Le 12 octobre 2012, le Comité Nobel avait fait part de son choix, qui en avait surpris beaucoup, de distinguer la construction européenne en déclarant que "l'Union et ses pionniers ont contribué pendant plus de six décennies à promouvoir la paix et la réconciliation, la démocratie et les droits de l'homme en Europe".

Le premier ministre luxembourgeois et président de l'Eurogroupe, Jean-Claude Juncker, avait alors jugé utile "une telle reconnaissance de l’extérieur, en provenance du monde élargi, afin de nous rappeler la raison pour laquelle nous sommes considérés comme un modèle pour autrui".

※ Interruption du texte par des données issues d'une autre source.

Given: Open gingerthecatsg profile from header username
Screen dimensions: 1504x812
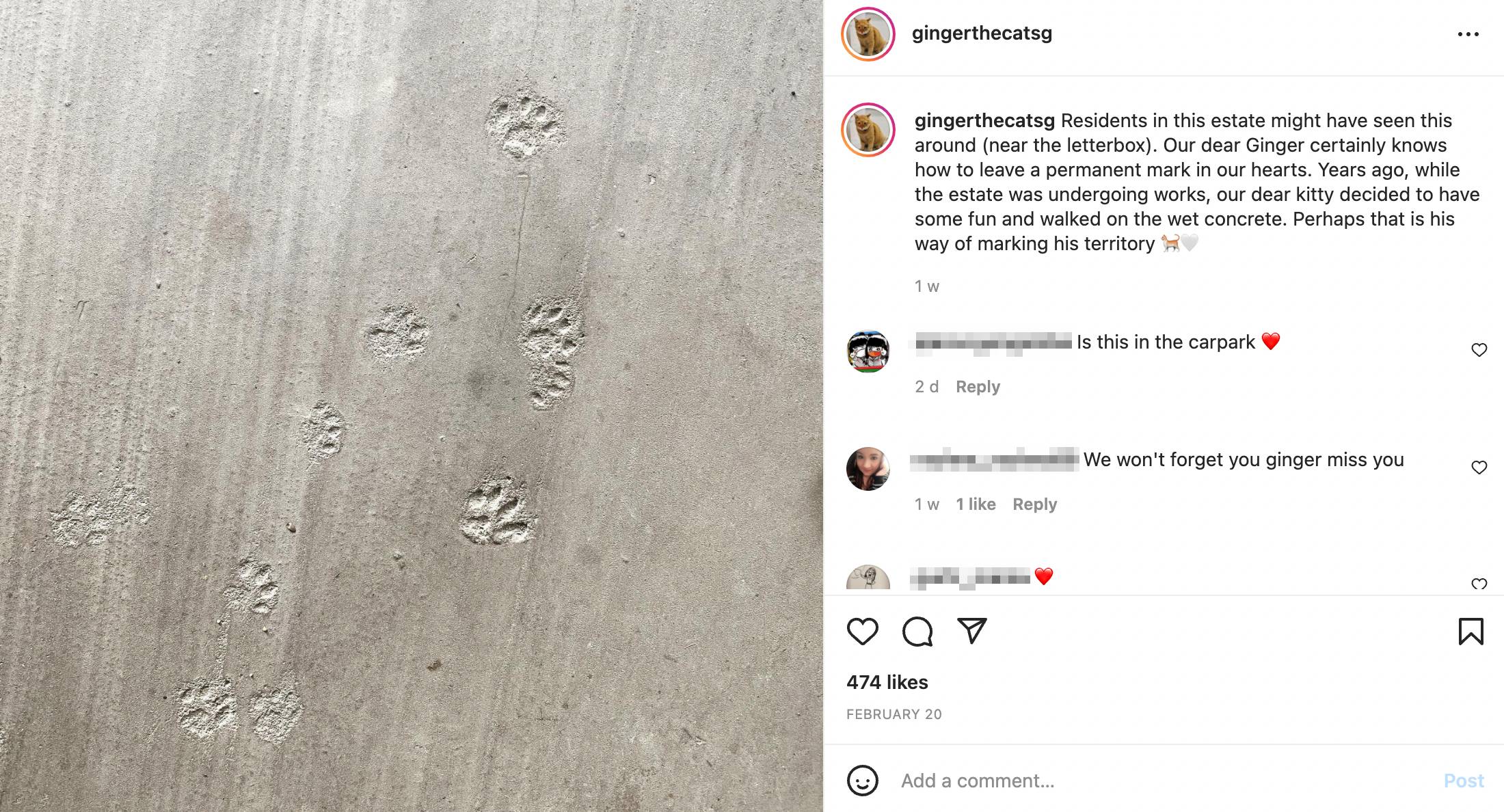Looking at the screenshot, I should click(x=982, y=33).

Ce choix avait toutefois fait l'objet de nombreuses critiques, dont celle du prix Nobel de la paix en 1984, l'archevêque sud-africain Desmond Tutu qui a souligné, en amont de la cérémonie, que l'Union européenne n'apparaît pas partout comme "pacificatrice", ainsi que celle du prix Nobel polonais, Lech Walesa, qui aurait préféré voir récompensé "un cas d'engagement personnel", à l’image de celui qui lui avait permis d'obtenir le prix en 1983.

Jean-Claude Juncker n'était pas présent à Oslo pour la réception du prix Nobel, tandis que six autres chefs d'Etat ou de gouvernement des 27 Etats membres ne s'étaient pas déplacés. Parmi eux, le Premier ministre britannique, David Cameron, hostile au choix du comité Nobel et les président et premier ministre eurosceptiques tchèques, Václav Klaus et Petr Nečas, le président chypriote, Demetris Christofias, ainsi que les leaders de Malte, de la Slovénie et de la Slovaquie.

Thorb Jørn Jagland : "Par des efforts bienveillants et l’établissement d’une confiance mutuelle, des ennemis historiques peuvent devenir de proches partenaires"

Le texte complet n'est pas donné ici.